- **PROBLEM STATEMENT**
Look at every line of the material below and tally those containing "Given". Reply with the total alone.

- **DATA EXCERPTS**

Content starts

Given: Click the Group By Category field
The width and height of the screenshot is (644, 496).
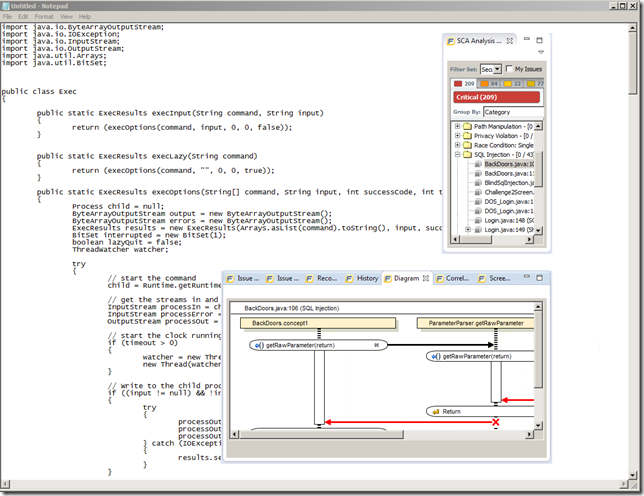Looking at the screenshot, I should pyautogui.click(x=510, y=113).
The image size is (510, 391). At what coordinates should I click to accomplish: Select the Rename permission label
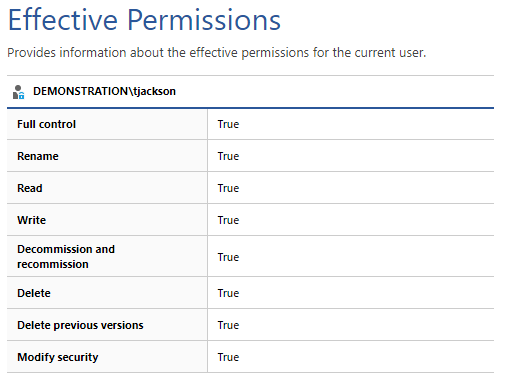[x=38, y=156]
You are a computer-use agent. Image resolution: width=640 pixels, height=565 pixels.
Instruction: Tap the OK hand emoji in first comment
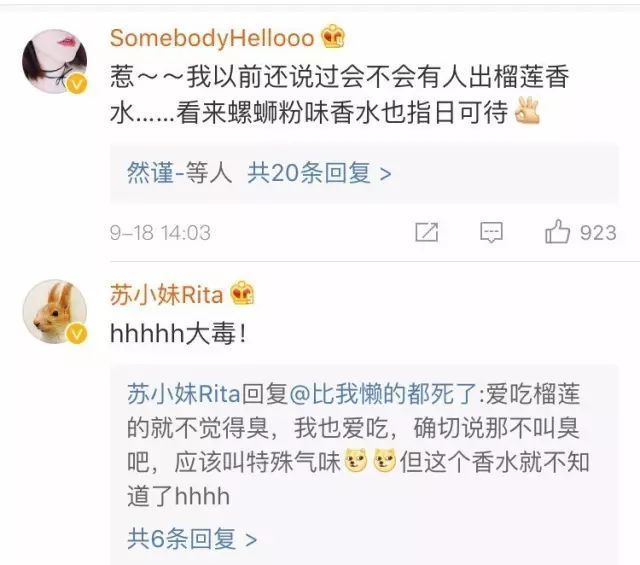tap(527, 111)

Content ends
Content starts

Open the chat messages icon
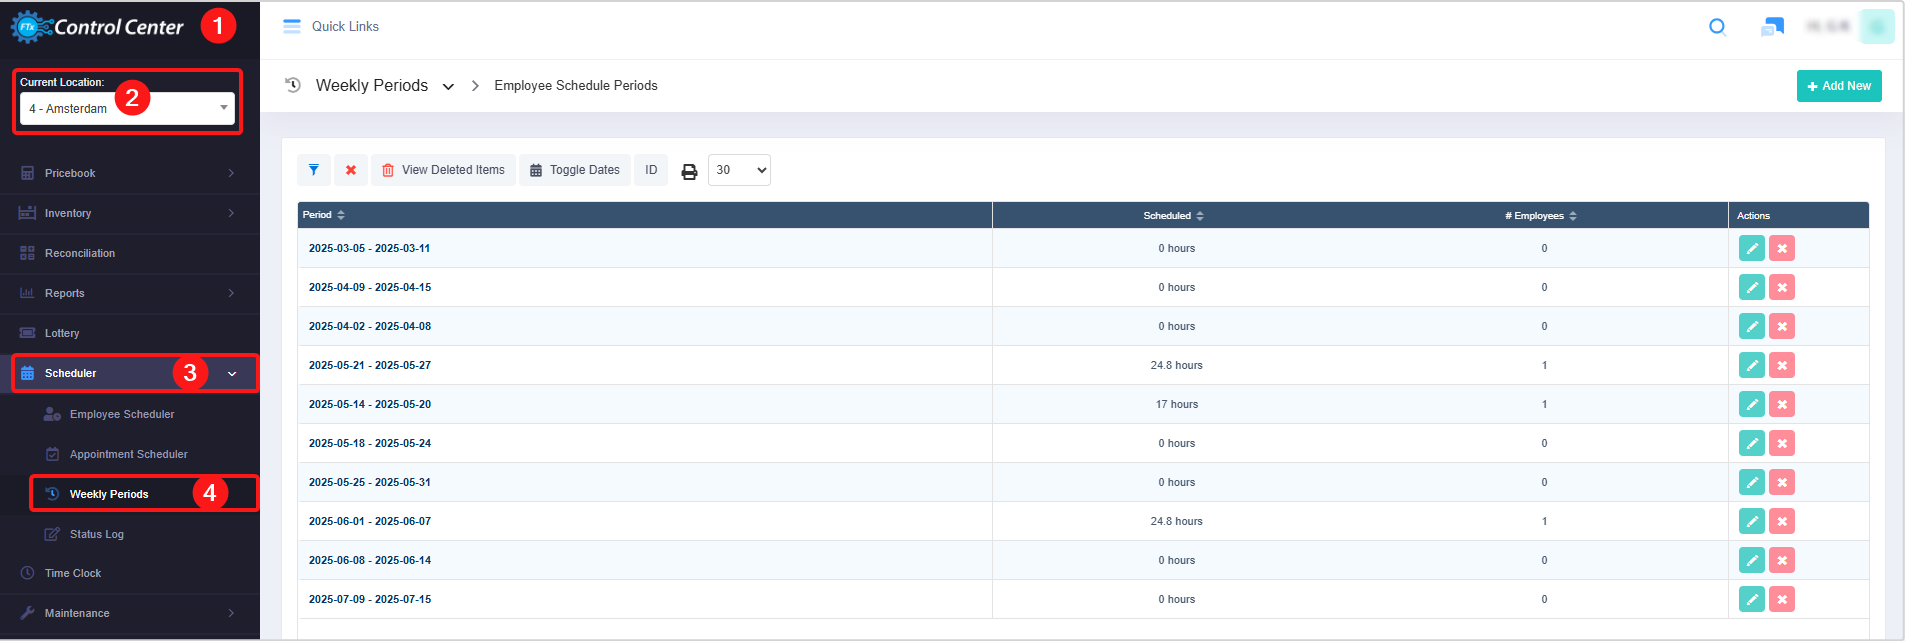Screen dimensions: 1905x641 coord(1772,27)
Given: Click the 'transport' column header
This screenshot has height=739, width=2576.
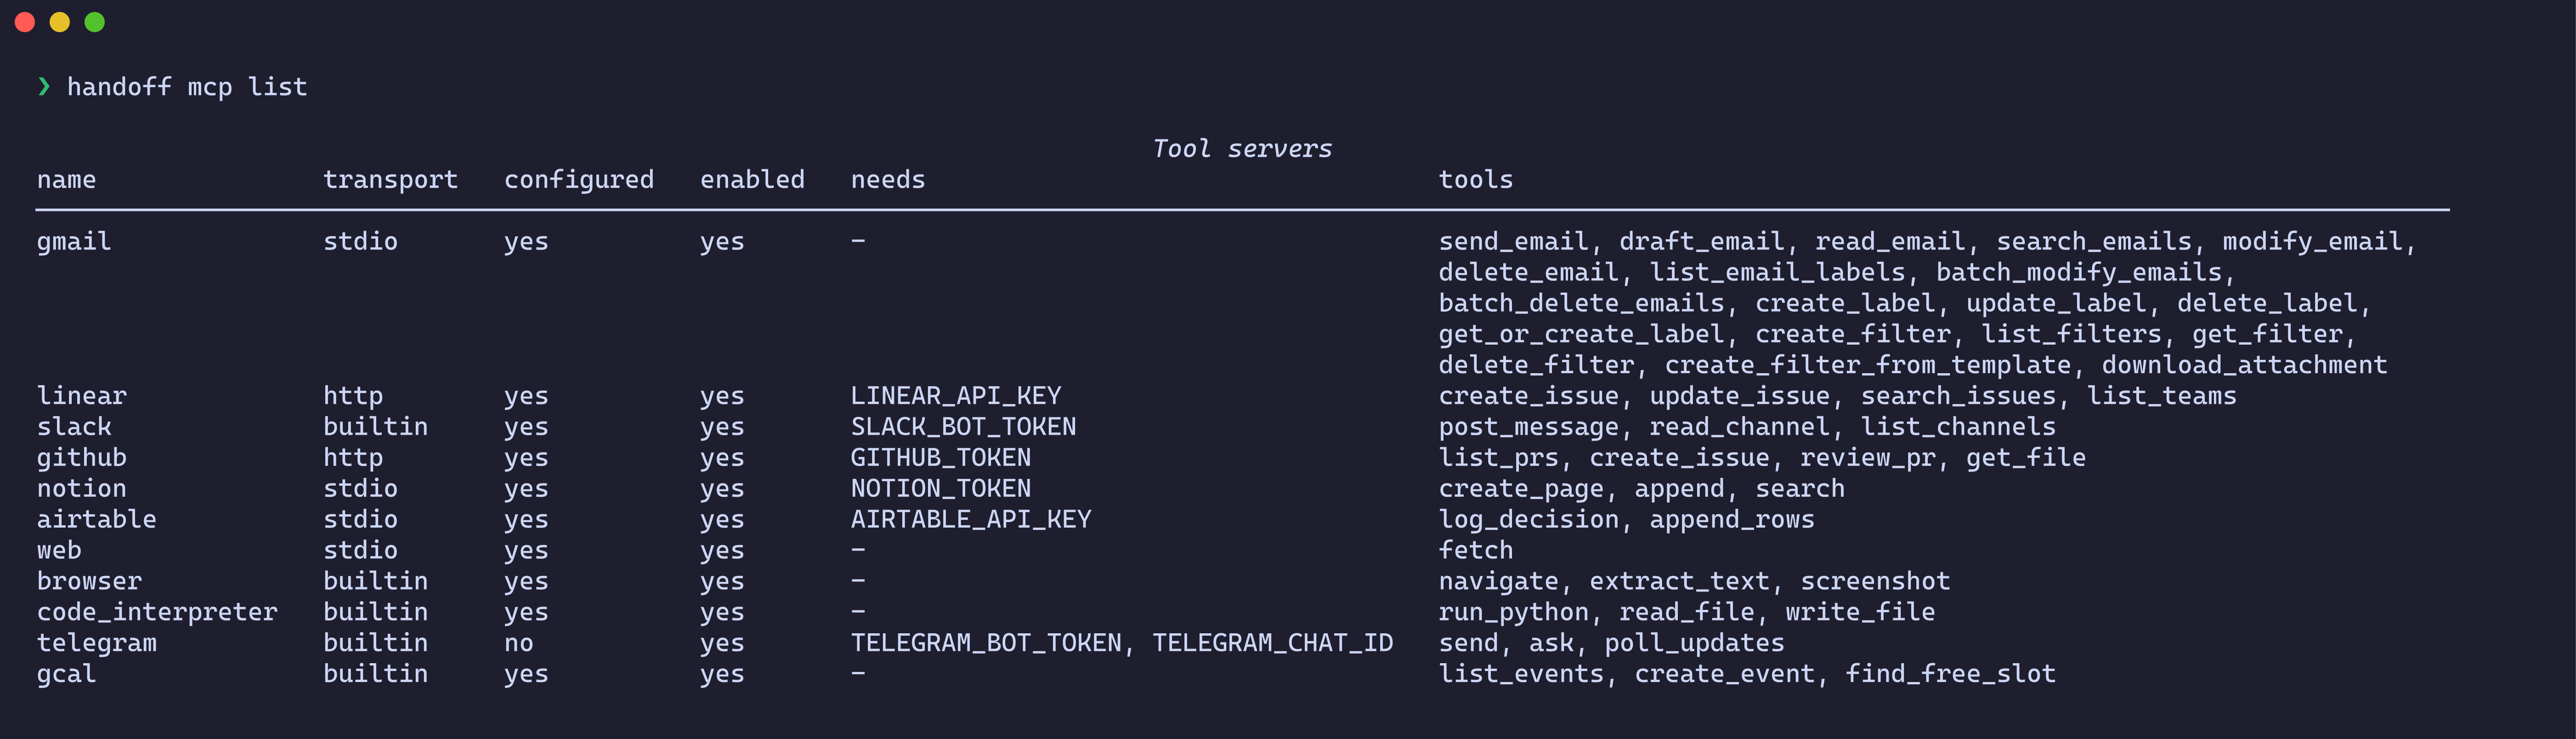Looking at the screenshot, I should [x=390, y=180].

Content ends
Content starts

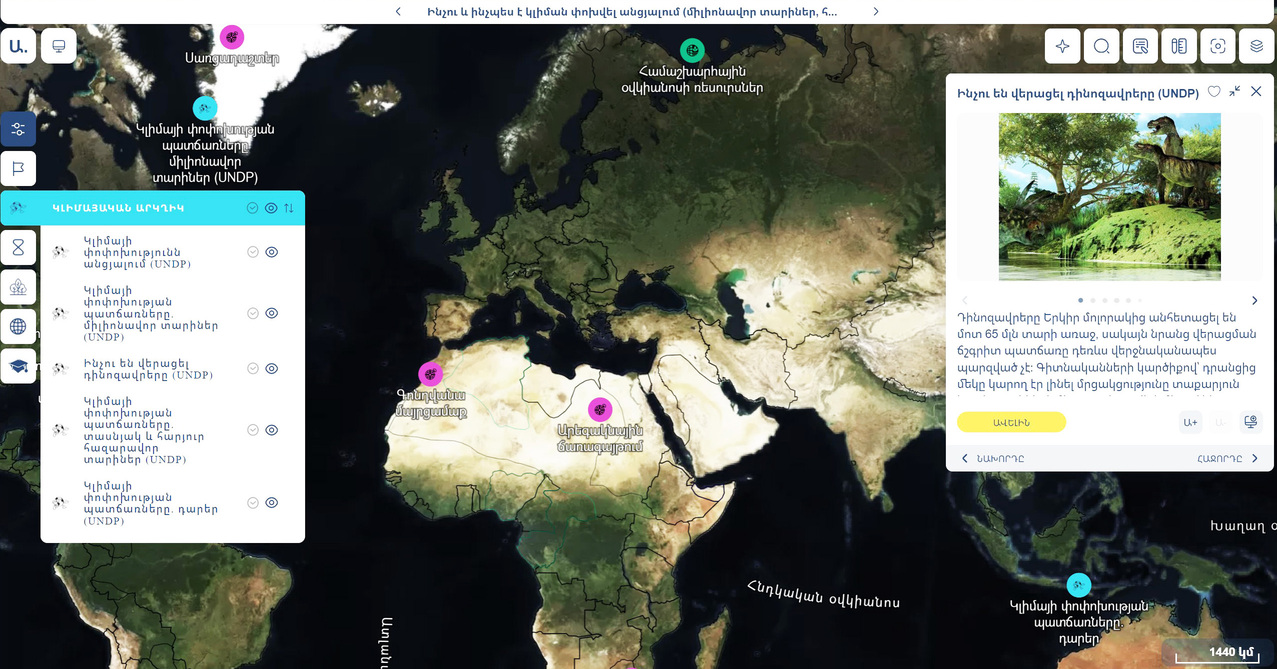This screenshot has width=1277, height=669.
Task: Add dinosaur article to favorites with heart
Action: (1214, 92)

Content ends

- **EXPECTED OUTPUT**
2